È QUESTO L’INVITO – di natura dunque immaginativa, in primo luogo – che ci rivolgono i criminologi Adolfo Ceretti e Roberto Cornelli nel loro nuovo libro, appena uscito da Feltrinelli: Per una pace possibile. Responsabilità, giustizia e riparazione al tempo delle guerre (pp. 192, euro 18). Anzi: più che di un invito si tratta di una «sfida», come loro stessi la definiscono.

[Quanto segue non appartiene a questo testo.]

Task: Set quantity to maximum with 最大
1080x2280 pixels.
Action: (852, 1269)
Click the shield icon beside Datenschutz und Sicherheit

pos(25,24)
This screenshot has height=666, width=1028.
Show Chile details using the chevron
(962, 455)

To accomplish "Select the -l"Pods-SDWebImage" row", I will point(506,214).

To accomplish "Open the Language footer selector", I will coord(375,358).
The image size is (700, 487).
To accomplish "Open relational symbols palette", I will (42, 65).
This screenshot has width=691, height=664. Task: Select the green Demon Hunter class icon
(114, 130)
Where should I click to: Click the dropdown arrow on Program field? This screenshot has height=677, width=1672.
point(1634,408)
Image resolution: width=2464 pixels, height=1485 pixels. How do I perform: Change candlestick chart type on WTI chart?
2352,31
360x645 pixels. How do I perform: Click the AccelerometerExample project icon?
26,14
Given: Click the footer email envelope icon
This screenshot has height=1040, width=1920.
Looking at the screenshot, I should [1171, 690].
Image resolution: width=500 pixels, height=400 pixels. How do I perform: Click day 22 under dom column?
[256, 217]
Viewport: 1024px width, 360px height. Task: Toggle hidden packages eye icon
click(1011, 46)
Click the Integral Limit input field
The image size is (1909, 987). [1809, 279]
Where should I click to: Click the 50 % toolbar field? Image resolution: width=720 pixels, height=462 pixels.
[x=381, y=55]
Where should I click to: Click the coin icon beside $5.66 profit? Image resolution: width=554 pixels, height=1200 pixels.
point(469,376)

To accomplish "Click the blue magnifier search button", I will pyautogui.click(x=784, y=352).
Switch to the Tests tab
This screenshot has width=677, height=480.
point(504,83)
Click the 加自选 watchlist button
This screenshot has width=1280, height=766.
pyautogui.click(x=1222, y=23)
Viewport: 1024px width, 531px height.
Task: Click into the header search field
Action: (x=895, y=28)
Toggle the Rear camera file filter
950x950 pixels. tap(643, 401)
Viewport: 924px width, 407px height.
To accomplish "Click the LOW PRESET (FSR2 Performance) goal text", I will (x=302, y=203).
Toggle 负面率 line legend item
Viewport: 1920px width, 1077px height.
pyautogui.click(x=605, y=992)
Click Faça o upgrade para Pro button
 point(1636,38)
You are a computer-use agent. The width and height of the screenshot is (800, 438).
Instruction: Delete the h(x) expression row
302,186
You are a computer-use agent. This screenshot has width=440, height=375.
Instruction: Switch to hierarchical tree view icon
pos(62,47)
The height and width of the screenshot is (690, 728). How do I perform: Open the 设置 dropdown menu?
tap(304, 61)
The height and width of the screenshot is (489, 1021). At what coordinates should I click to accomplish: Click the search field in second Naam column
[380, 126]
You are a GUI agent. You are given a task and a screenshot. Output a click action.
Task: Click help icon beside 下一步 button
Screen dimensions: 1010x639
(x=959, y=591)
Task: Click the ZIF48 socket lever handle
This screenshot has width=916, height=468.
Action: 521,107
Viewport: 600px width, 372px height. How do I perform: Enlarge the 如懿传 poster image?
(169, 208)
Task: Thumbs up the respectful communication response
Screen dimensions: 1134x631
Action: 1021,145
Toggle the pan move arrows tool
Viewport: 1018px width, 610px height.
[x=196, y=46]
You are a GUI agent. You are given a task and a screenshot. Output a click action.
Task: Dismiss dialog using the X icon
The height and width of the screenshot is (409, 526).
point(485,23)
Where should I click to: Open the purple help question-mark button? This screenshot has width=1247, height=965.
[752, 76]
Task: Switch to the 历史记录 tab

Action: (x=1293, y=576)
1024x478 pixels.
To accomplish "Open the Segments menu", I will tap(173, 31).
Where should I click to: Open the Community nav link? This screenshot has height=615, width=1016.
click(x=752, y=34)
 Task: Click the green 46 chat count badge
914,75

Ed è una sfida «tutta politica», aggiungono: perché immaginare e cercare di precostituire le condizioni della pace significa, al fondo, mettersi nell’ottica di costruire né più né meno che un vero e proprio «progetto di società».
Da questo punto di vista, Per una pace possibile può essere letto come un libro complementare a quello di Tommaso Greco uscito qualche mese fa, Critica della ragione bellica (recensito in queste pagine il 4/9/25, ndr), al quale infatti Ceretti e Cornelli rinviano apertamente, quasi in un dialogo a distanza. Identico, nei due libri, è l’orizzonte di senso; identica, in particolare, è l’idea di una «propensione antropologica alla pace», in antitesi a quel realismo imperante del nostro tempo secondo cui, al contrario, la violenza e la guerra sarebbero eventi naturali ai quali è perfino inutile resistere. Ma se Greco concepisce la pace come bene da «custodire» tout court, sul presupposto di considerarla a tutti gli effetti quale «origine» e «principio», e quindi come «qualcosa che ci precede», Ceretti e Cornelli la concepiscono piuttosto come un «moto perpetuo». Cioè come frutto di una «ritrazione dall’egoismo» da coltivare quotidianamente, «per non sentirci più allergici all’alterità, per consentirci di alzare lo sguardo persino sul nostro nemico e per dar vita a un’irriducibile responsabilità come fonte delle moralità e delle istituzioni».